Second, risk-calculation restricts the idea of bioethical responsibility, because risk-calculation is thought to be a responsible way of scrutinizing ethical concerns in science. Resnik apparently thinks that a responsible bioethical discourse consists of merely describing benefit and risk, where racism is a minor negative impact in this calculation, and the transcendental value of scientific knowledge is a major positive one. In this discourse, the values are comparable, and the one ‘outweighs’ the other. Even if prediction of risk, on the political, juridical or institutional level, is imperative when evaluating and managing science and innovation that may have large-scale social impact (Felt, 2018; Jasanoff, 2016), it is important to emphasize the risk of supporting a historically persistent attitude of mind that refines ethnological and typological ways of reasoning. This problem is not responsibly tackled with the claim that the transcendental value of scientific knowledge ‘outweighs’ that distress.

Proponents of RRI contend that ethical consideration and responsibility in science must not leave aside the large-scale political, juridical or institutional aspects of science and innovation that ELSI and ELSA institutions traditionally deal with; it needs only to involve more in-depth reflection on particular practical matters (Felt, 2018; Hilgartner et al., 2017; Rip, 2014). It is important, however, that these practical matters are not evaluated against epistemic, institutional or juridical criteria as to what ethics and responsibility in science consists of, but against the concept of care for what is good for other beings (Bardone and Lind, 2016). In this analysis, I have shown some of the consequences of anchoring ethics and responsibility in principles and concerns astray from what is humanly good. In order to see what is good, and raise the deep question of responsibility in science, one needs to break the strong ‘ethic of knowledge’ principle regarding the a priori ethical value of scientific knowledge, its closely connected ‘technocratic’ relative that ethics merely accompanies any epistemic aspirations, as well as ultimately with the presumption that knowledge is a ‘transcendental value’ that has replaced what is humanly good.

Conclusion

My analysis shows that the typical responses to problems of racism derived from the HGDP presuppose an ‘ethic of knowledge’ principle that in different ways restricts questions of ethics and responsibility in science to extrascientific concerns. The main distinction in these responses consists of a categorical watershed between the epistemic realm and the ethical one. Paradoxically enough, however, the epistemic domain is consistently treated as an ethically justified good, immune from further ethical scrutiny.
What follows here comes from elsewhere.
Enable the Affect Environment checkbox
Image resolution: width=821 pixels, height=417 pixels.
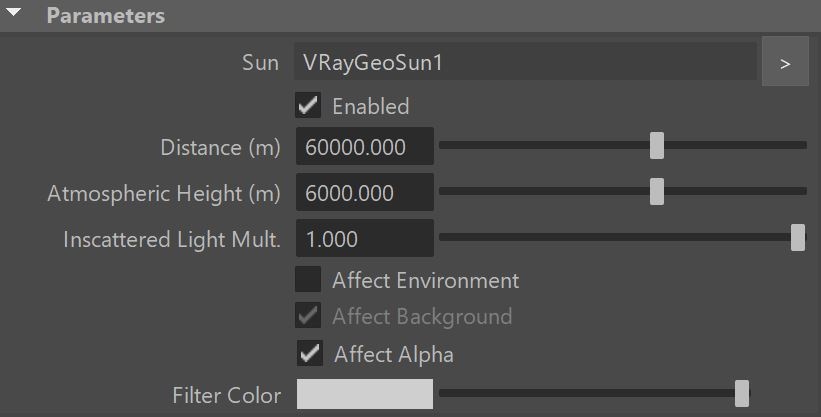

Treating the epistemic domain as intrinsically ethically justified is itself ethically problematic as it avoids the unease regarding how the ethnological intentions and typological logic internal to the HGDP enterprise invites, and even strengthens, the racist beliefs. By contrast, the principle gives ethical justification to pursuits that involve those typological difficulties. The normative conclusion of this study is that the ‘ethic of knowledge’ idea about the ethical value of the epistemic domain needs to be more thoroughly reconsidered in order to deal responsibly with the ethical meaning of science as a concrete part of society.